• EXTRACTED INFORMATION:
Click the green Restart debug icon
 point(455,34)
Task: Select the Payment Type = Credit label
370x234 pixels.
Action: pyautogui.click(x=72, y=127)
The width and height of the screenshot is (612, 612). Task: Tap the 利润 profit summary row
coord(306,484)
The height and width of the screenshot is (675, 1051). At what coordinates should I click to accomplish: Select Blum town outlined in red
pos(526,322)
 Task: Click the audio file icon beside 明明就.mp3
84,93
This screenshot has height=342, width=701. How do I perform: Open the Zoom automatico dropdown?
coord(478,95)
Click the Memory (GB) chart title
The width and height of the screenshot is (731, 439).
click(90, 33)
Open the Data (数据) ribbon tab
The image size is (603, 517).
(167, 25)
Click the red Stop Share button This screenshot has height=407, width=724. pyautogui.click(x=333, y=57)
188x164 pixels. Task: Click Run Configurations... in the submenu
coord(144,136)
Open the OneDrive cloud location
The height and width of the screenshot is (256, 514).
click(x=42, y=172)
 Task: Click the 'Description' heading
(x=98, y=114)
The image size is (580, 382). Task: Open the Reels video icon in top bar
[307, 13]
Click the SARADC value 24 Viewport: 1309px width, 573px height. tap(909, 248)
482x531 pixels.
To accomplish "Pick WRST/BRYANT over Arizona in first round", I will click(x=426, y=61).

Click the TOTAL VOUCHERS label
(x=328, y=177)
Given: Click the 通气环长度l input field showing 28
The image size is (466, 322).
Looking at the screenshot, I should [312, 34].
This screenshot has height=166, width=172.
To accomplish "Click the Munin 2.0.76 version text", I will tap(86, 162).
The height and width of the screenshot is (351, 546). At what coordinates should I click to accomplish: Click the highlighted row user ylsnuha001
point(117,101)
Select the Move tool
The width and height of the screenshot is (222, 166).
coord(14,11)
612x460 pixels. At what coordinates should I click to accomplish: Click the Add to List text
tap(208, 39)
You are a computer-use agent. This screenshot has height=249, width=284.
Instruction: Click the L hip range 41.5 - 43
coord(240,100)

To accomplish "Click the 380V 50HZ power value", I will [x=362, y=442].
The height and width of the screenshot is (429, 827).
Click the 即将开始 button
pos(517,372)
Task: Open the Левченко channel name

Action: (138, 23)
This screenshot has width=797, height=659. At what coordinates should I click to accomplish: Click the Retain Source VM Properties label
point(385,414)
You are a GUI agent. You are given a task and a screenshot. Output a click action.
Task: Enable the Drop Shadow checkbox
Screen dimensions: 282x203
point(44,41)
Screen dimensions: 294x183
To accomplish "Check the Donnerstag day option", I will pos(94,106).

• GOAL OF THE EXERCISE: Retype every line above with nothing changed.

• OUTPUT:
Click the green Restart debug icon
 point(455,34)
Task: Select the Payment Type = Credit label
370x234 pixels.
Action: pyautogui.click(x=72, y=127)
The width and height of the screenshot is (612, 612). Task: Tap the 利润 profit summary row
coord(306,484)
The height and width of the screenshot is (675, 1051). At what coordinates should I click to accomplish: Select Blum town outlined in red
pos(526,322)
 Task: Click the audio file icon beside 明明就.mp3
84,93
This screenshot has height=342, width=701. How do I perform: Open the Zoom automatico dropdown?
coord(478,95)
Click the Memory (GB) chart title
The width and height of the screenshot is (731, 439).
click(90, 33)
Open the Data (数据) ribbon tab
The image size is (603, 517).
(167, 25)
Click the red Stop Share button This screenshot has height=407, width=724. pyautogui.click(x=333, y=57)
188x164 pixels. Task: Click Run Configurations... in the submenu
coord(144,136)
Open the OneDrive cloud location
The height and width of the screenshot is (256, 514).
click(x=42, y=172)
 Task: Click the 'Description' heading
(x=98, y=114)
The image size is (580, 382). Task: Open the Reels video icon in top bar
[307, 13]
Click the SARADC value 24 Viewport: 1309px width, 573px height. tap(909, 248)
482x531 pixels.
To accomplish "Pick WRST/BRYANT over Arizona in first round", I will click(x=426, y=61).

Click the TOTAL VOUCHERS label
(x=328, y=177)
Given: Click the 通气环长度l input field showing 28
The image size is (466, 322).
Looking at the screenshot, I should [312, 34].
This screenshot has height=166, width=172.
To accomplish "Click the Munin 2.0.76 version text", I will tap(86, 162).
The height and width of the screenshot is (351, 546). At what coordinates should I click to accomplish: Click the highlighted row user ylsnuha001
point(117,101)
Select the Move tool
The width and height of the screenshot is (222, 166).
coord(14,11)
612x460 pixels. At what coordinates should I click to accomplish: Click the Add to List text
tap(208, 39)
You are a computer-use agent. This screenshot has height=249, width=284.
Instruction: Click the L hip range 41.5 - 43
coord(240,100)

To accomplish "Click the 380V 50HZ power value", I will [x=362, y=442].
The height and width of the screenshot is (429, 827).
Click the 即将开始 button
pos(517,372)
Task: Open the Левченко channel name

Action: (138, 23)
This screenshot has width=797, height=659. At what coordinates should I click to accomplish: Click the Retain Source VM Properties label
point(385,414)
You are a GUI agent. You are given a task and a screenshot. Output a click action.
Task: Enable the Drop Shadow checkbox
Screen dimensions: 282x203
point(44,41)
Screen dimensions: 294x183
To accomplish "Check the Donnerstag day option", I will pos(94,106).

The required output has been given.